:: THE DATA

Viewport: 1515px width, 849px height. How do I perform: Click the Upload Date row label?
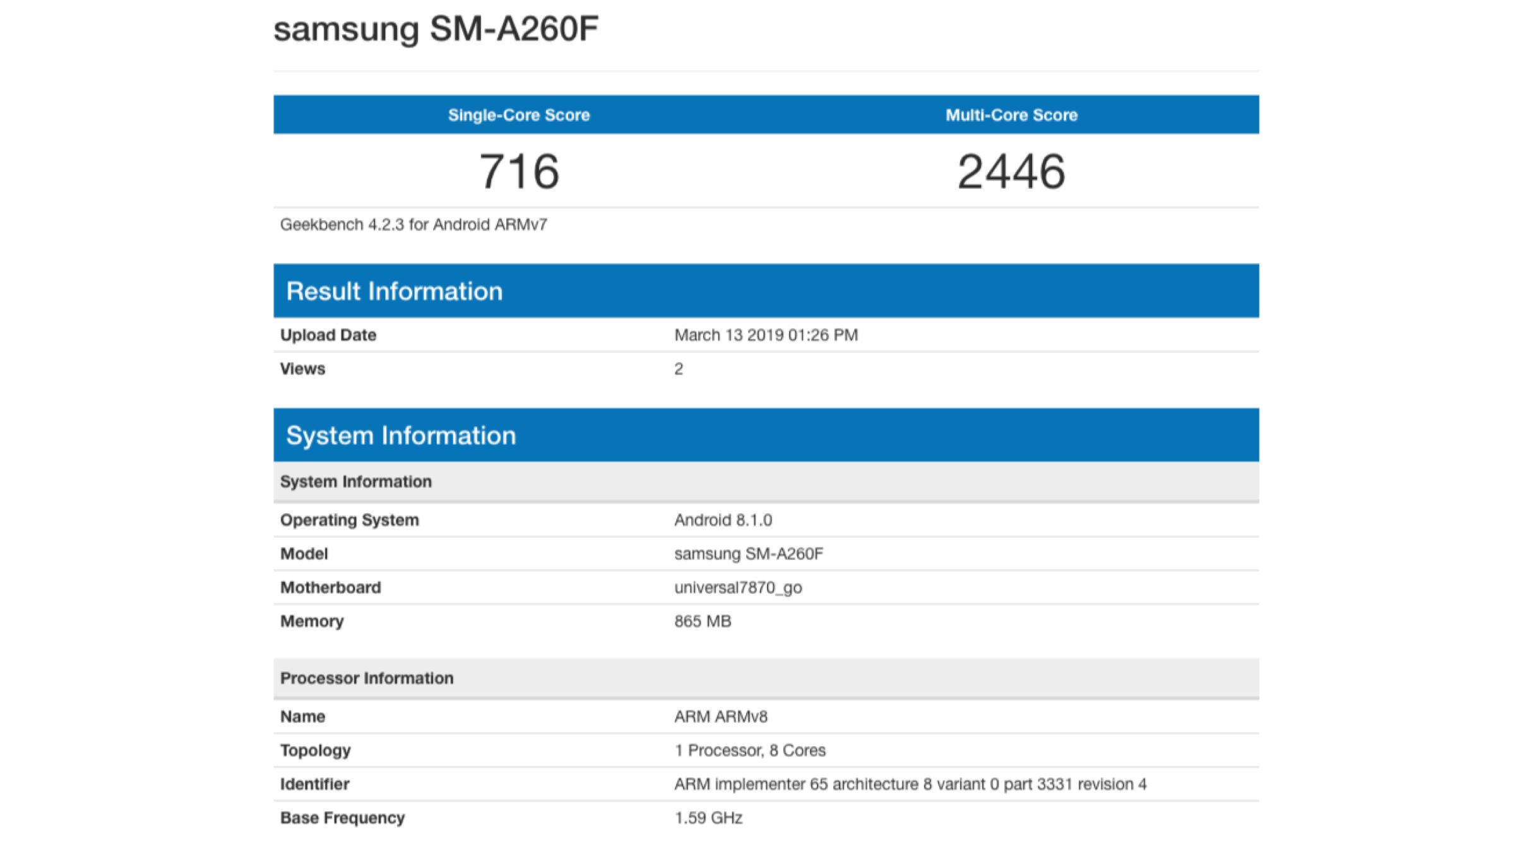pos(328,335)
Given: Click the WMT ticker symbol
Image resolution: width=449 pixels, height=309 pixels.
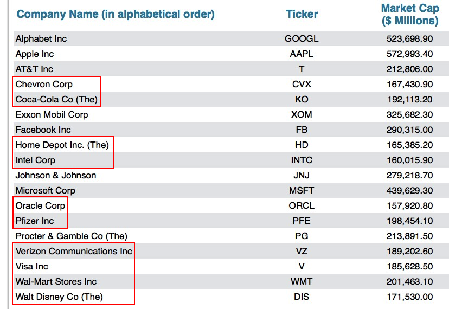Looking at the screenshot, I should click(302, 282).
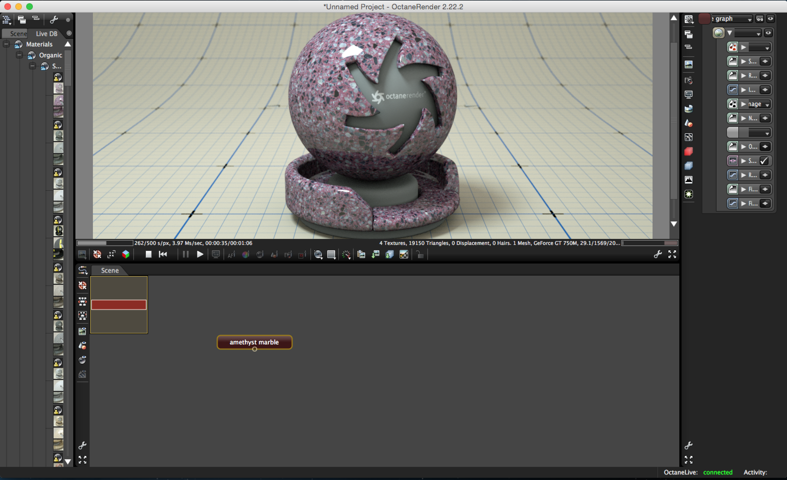Toggle the eye icon beside the graph dropdown
Screen dimensions: 787x480
770,19
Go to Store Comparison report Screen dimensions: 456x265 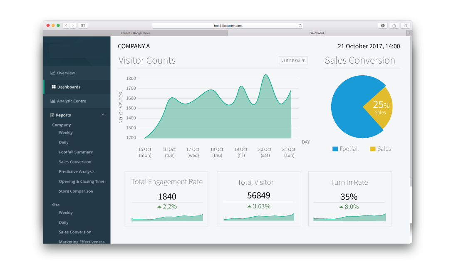[76, 191]
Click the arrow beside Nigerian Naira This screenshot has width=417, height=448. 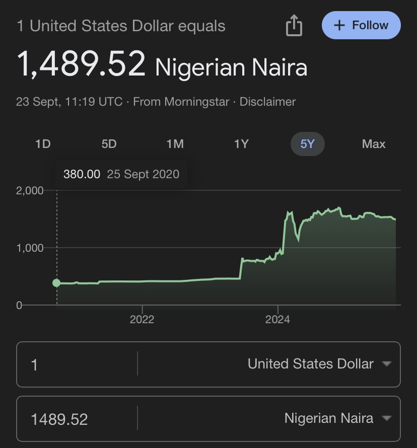tap(387, 418)
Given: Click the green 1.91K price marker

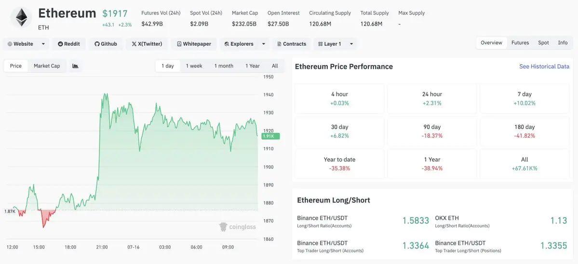Looking at the screenshot, I should point(270,136).
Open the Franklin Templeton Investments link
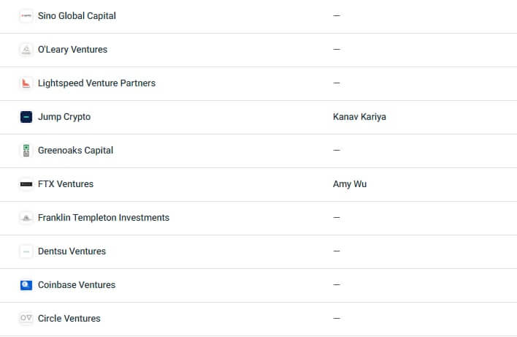517x337 pixels. 104,218
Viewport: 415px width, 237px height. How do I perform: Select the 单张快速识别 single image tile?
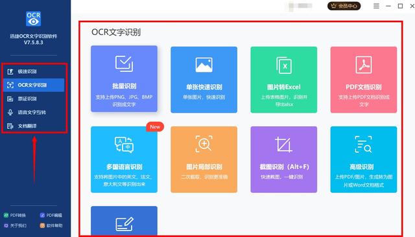pos(204,80)
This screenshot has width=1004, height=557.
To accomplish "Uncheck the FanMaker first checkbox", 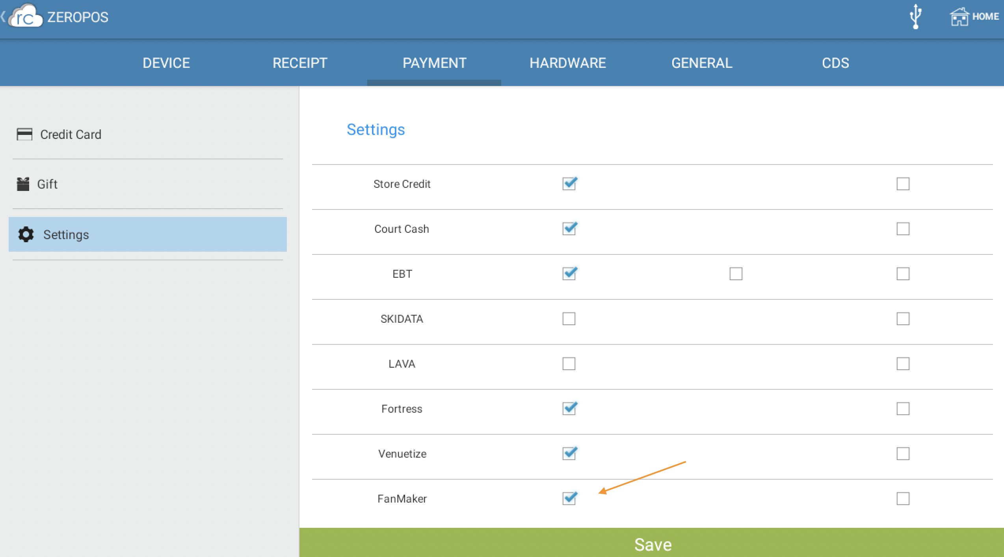I will pos(569,499).
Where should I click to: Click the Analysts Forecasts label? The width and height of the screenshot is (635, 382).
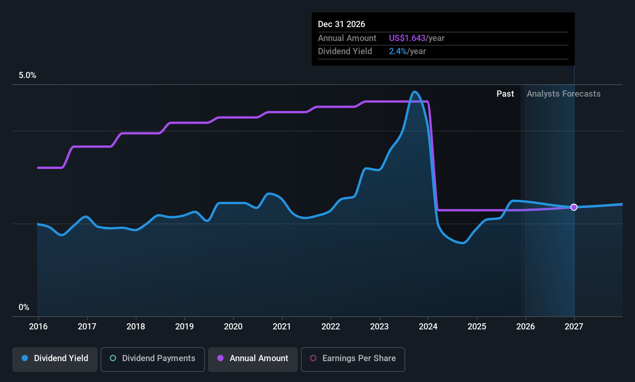(563, 94)
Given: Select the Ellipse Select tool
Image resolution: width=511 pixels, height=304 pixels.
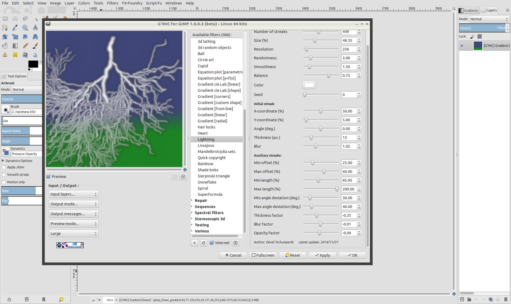Looking at the screenshot, I should (x=15, y=19).
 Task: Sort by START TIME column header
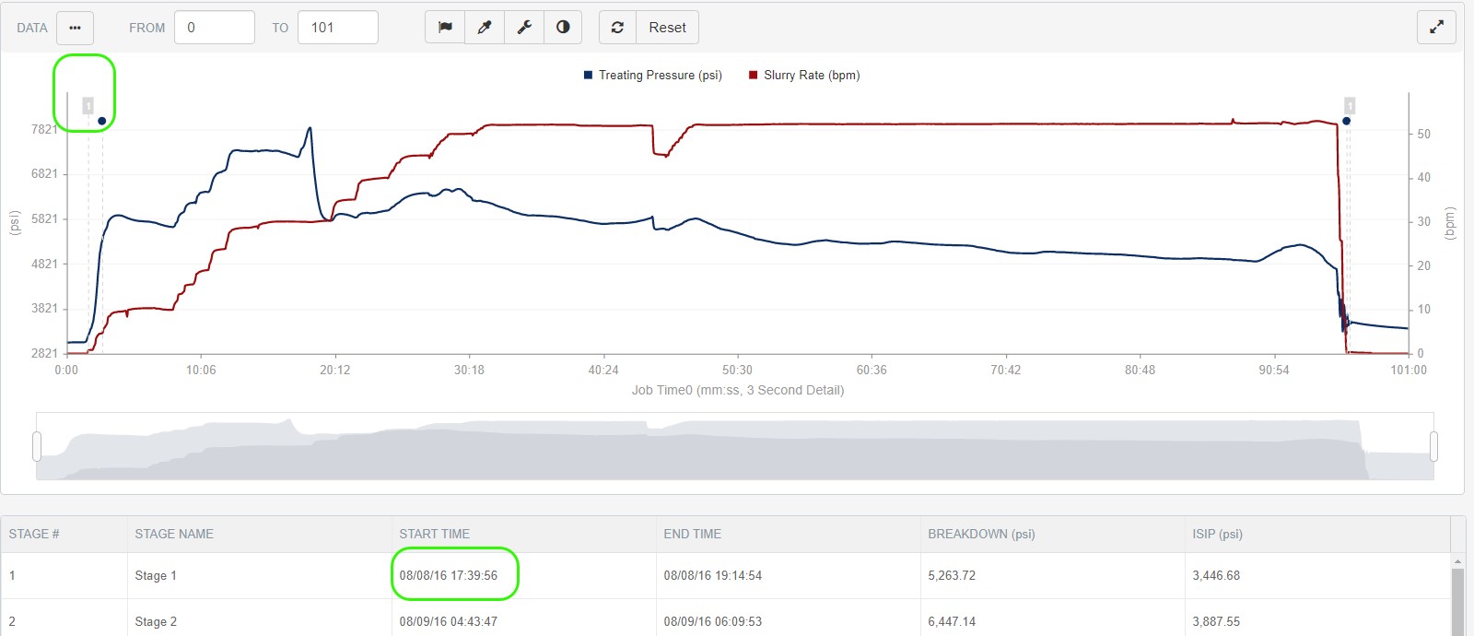point(434,534)
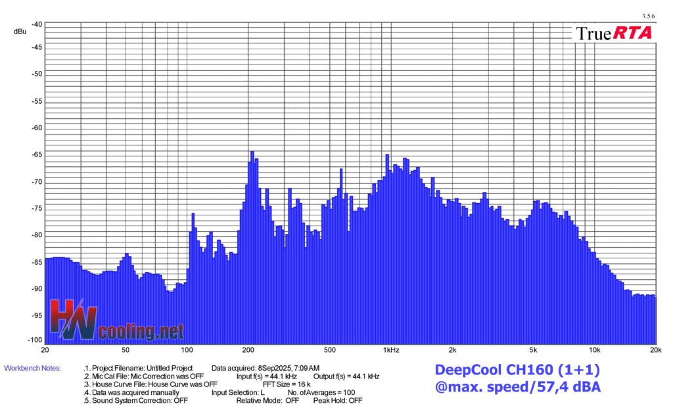Click the Peak Hold OFF indicator

[x=337, y=401]
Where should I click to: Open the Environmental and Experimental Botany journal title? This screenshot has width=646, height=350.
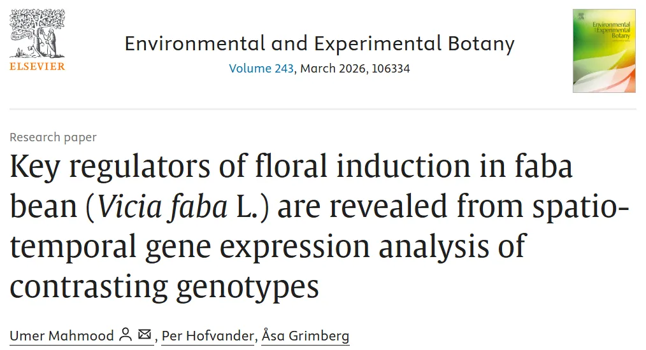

::::

Give the stretch of the listing from the line containing "Task: Sort by START TIME column header" through the end of the listing as a numbered list, omitting blank lines and leaving out the pictures.

→ **FULL ANSWER**
1.  Task: Sort by START TIME column header
2. point(434,534)
3. Click the Peak Hold OFF indicator
4. [x=337, y=401]
5. Where should I click to: Open the Environmental and Experimental Botany journal title? This screenshot has width=646, height=350.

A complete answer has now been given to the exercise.